ETA: possible Pseudocode:

place three boundaries in initial positions
calculate sizes of each chunk between boundaries
boundariesMoved <- true
WHILE (boundariesMoved) DO
  boundariesMoved <- false
  FOR EACH boundary
    check sizes of two adjacent chunks
    test moving boundary 1 step towards larger adjacent chunk
    IF move increased absolute difference between chunks THEN
      leave boundary in original position
    ELSE
      move boundary
      update sizes of affected chunks
      boundariesMoved <- true
    ENDIF
  ENDFOR
ENDWHILE

Answer 3

This is known as Same size K-Means problem. Usually it refers to 2-d variant where you have simpler - only one dimension case.
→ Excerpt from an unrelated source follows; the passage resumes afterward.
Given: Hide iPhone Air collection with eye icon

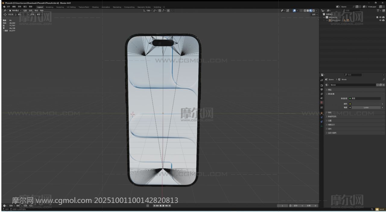Looking at the screenshot, I should (380, 17).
The basic idea of the algorithm is as follows:

Initialization:

• Compute the desired cluster size, n/k.
• Initialize means, preferrably with k-means++
• Order points by the distance to their nearest cluster minus distance to the farthest cluster (= biggest benefit of best over worst assignment)
• Assign points to their preferred cluster until this cluster is full, then resort remaining objects, without taking the full cluster into account anymore This initialization is not optimal - feel free to contribute an improvement to this tutorial! - in particular for the last cluster. But it will do as an initialization method.

Iteration:

1. Compute current cluster means
2. For each object, compute the distances to the cluster means
3. Sort elements based on the delta of the current assignment and the best possible alternate assignment.
4. For each element by priority:
   1. For each other cluster, by element gain, unless already moved:
   2. If there is an element wanting to leave the other cluster and this swap yields and improvement, swap the two elements
   3. If the element can be moved without violating size constraints, move it
   4. If the element was not changed, add to outgoing transfer list.
5. If no more transfers were done (or max iteration threshold was reached), terminate

Source : http://elki.dbs.ifi.lmu.de/wiki/Tutorial/SameSizeKMeans

Answer 4

If you want something that is NOT optimal, but is easy, fast and good enough (given the distribution is not crazy skewed), I'd suggest you do something like this:

1. Compute the sum
2. Divide it by N (how many shards you want)
3. Greedily take the largest value you can for each partition until your partition sum <= Sum/N. Put all the remaining values in the last partition.

You'll have N-1 partitions that are <= K, and one that will be >= K (K=Sum/N). It's easier than the actual partition problem, and not correct, but given your context this seems acceptable, especially because usually the latter values (which match to letters such as W X Y Z) will have smaller values.